EXTRACTED INFORMATION
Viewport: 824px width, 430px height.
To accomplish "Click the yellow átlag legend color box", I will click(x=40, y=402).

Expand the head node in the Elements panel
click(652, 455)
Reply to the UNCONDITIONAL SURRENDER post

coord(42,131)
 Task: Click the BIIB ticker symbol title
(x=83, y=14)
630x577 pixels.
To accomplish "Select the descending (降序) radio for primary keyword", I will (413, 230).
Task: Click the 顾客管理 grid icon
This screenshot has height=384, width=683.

* * *

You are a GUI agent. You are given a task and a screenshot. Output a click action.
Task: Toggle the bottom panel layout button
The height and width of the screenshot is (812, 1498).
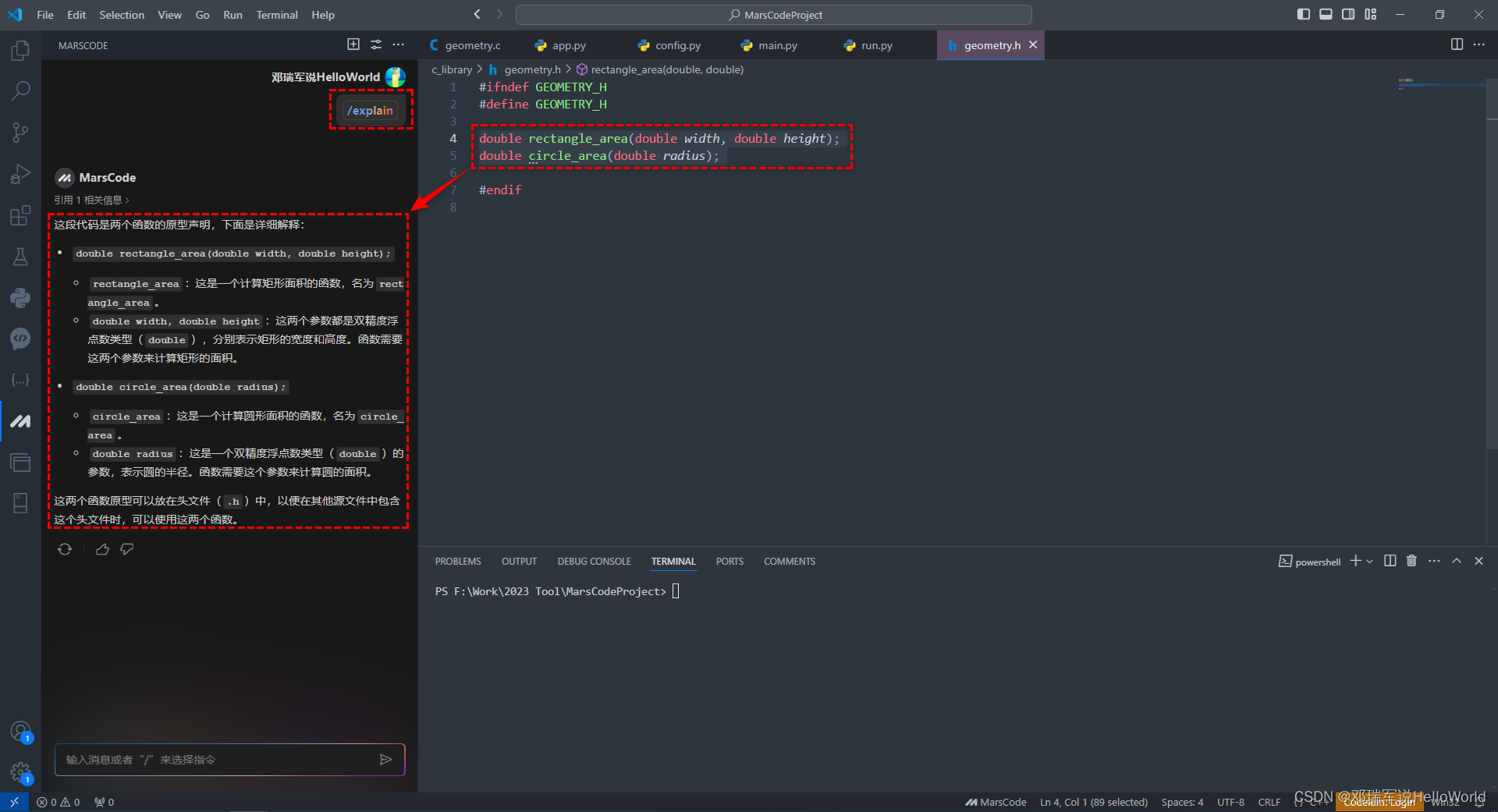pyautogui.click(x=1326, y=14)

DESCRIPTION OF THE TASK
Only the lines from the one containing "630x577 pixels." through the one containing "This screenshot has height=384, width=683." are to be retyped, both boundary lines included, with no other material.

WRITTEN ANSWER
630x577 pixels.
To accomplish "Select the descending (降序) radio for primary keyword", I will (413, 230).
Task: Click the 顾客管理 grid icon
This screenshot has height=384, width=683.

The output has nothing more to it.